“I wish it were possible for me to do something,” he said, drawing near to her.
“There is nothing to be done,” she said, clasping her hands together. “For me nothing. I have before me no escape, no hope, no prospect of relief, no place of consolation. You have everything before you. You complain of a wound! You have at least shown that such wounds with you are capable of cure. You cannot but feel that when I hear your wailings, I must be impatient. You had better leave me now, if you please.”
“And are we to be no longer friends?” he asked.
“As far as friendship can go without intercourse, I shall always be your friend.”
Then he went, and as he walked down to his office, so intent was he on that which had just passed that he hardly saw the people as he met them, or was aware of the streets through which his way led him. There had been something in the later words which Lady Laura had spoken that had made him feel almost unconsciously that the injustice of her reproaches was not so great as he had at first felt it to be, and that she had some cause for her scorn. If her case was such as she had so plainly described it, what was his plight as compared with hers? He had lost his Violet, and was in pain. There must be much of suffering before him. But though Violet were lost, the world was not all blank before his eyes. He had not told himself, even in his dreariest moments, that there was before him “no escape, no hope, no prospect of relief, no place of consolation.” And then he began to think whether this must in truth be the case with Lady Laura. What if Mr. Kennedy were to die? What in such case as that would he do? In ten or perhaps in five years time might it not be possible for him to go through the ceremony of falling upon his knees, with stiffened joints indeed, but still with something left of the ardour of his old love, of his oldest love of all?
As he was thinking of this he was brought up short in his walk as he was entering the Green Park beneath the Duke’s figure, by Laurence Fitzgibbon. “How dare you not be in your office at such an hour as this, Finn, me boy,—or, at least, not in the House,—or serving your masters after some fashion?” said the late Under-Secretary.

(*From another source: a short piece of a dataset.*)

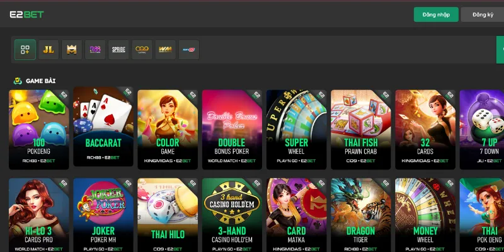Screen dimensions: 504x252
Task: Open the Double Bonus Poker tile
Action: pos(232,130)
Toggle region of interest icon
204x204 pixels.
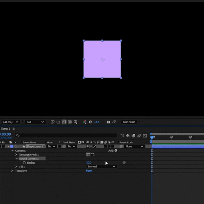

“So I am. I’ve been on a message to Marylebone, to find what the people there think about the Canadas.”
“And what do they think about the Canadas in Marylebone?”
“Not one man in a thousand cares whether the Canadians prosper or fail to prosper. They care that Canada should not go to the States, because,—though they don’t love the Canadians, they do hate the Americans. That’s about the feeling in Marylebone,—and it’s astonishing how like the Maryleboners are to the rest of the world.”
“Dear me, what a fellow you are for an Under-Secretary! You’ve heard the news about little Violet.”
“What news?”
“She has quarrelled with Chiltern, you know.”